< BACKMake Note | BookmarkCONTINUE >
152015024128143245168232148039199167010047123209178152124239215162147044209063089000142000

DBM (Database Managers) Databases

Now, let's look at this other mechanism for storing data. The next modules store data in dbm-style format. This format specifies a simple disk-based storage facility that handles data in a way equivalent to dictionaries. The objects are manipulated by using unique key strings. Each of these modules is an interface to a specific library.

dbm, gdbm, and dbhash are database modules that are part of the standard Python distribution.

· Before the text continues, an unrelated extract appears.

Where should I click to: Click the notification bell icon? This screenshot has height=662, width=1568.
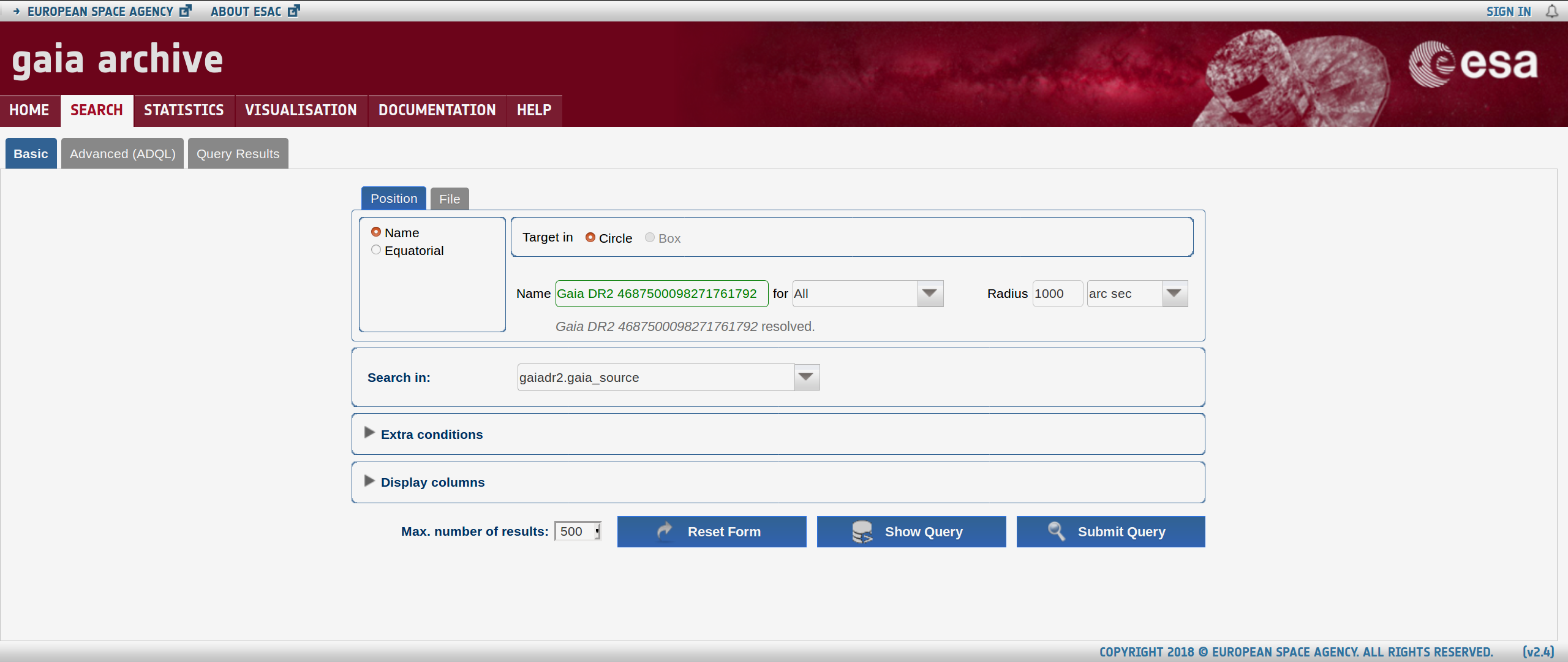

Also included with the standard Python distribution is the anydbm module, which is a generic interface to all the dbm-like modules. It uses the modules that are installed.

The dbhash module provides a function that offers a dbm-style interface to access the BSD database library.

All these modules have some behavior in common. For example, to open the files, the following syntax is used by all of them.

					
dbhandle = open(filename [, flag [,mode]])

				

Where, filename is the database filename; flag can have one of the following values: r (read-only access), w (read/write access), c (create the database), n (force the creation of a new database); and mode specifies the file access mode (specific for UNIX systems).

The following operations are supported:

					
dbhandle[key] = value    # Set the value of a given key entry
value = dbhandle[key]    # Get the value of a given key entry
dbhandle.has_key(key)    # Test whether a key exists
dbhandle.keys()          # Returns a list of the current keys available
del dbhandle[key]        # Delete a key
dbhandle.close()         # Close the file

				

For all these dbm-like modules, the keys and the values to be stored must be of type string. Later, you will see a module called shelve with a behavior similar to these dbm-like modules. However, it stores persistent objects.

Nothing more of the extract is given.